··· DATA FOR THIS EXERCISE ···

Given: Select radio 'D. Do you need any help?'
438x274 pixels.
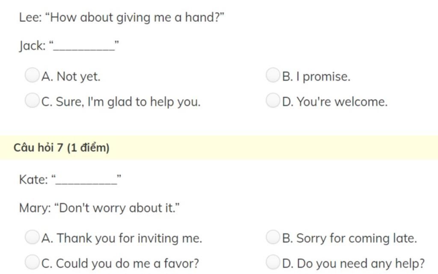Looking at the screenshot, I should 273,262.
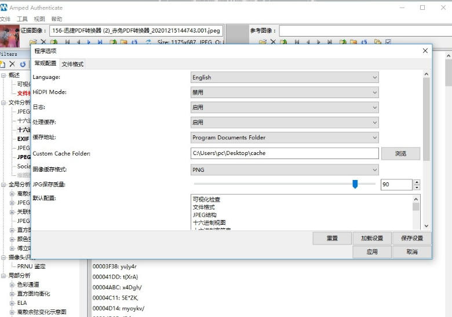Open the 图像缓存格式 PNG dropdown

click(285, 170)
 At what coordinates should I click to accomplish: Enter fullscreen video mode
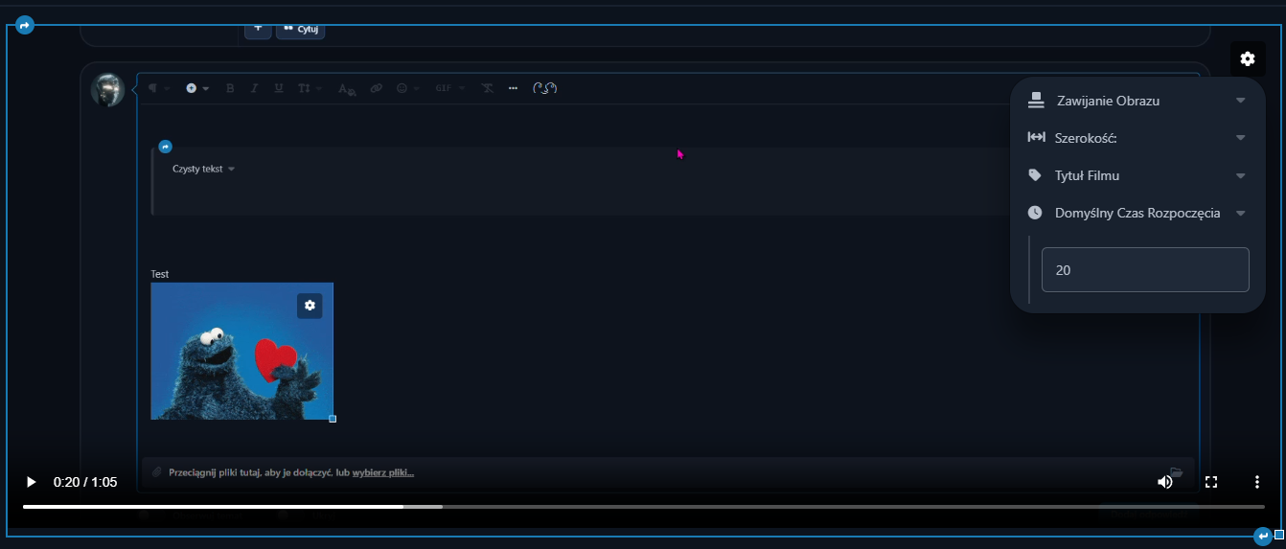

···

* [WHAT YOU NEED TO DO]:
Write out the whole listing exactly, and drop the pictures.

* [YOUR SOLUTION]:
Given: Select radio 'D. Do you need any help?'
438x274 pixels.
Looking at the screenshot, I should 273,262.
Open the 图像缓存格式 PNG dropdown

click(285, 170)
 At what coordinates should I click to accomplish: Enter fullscreen video mode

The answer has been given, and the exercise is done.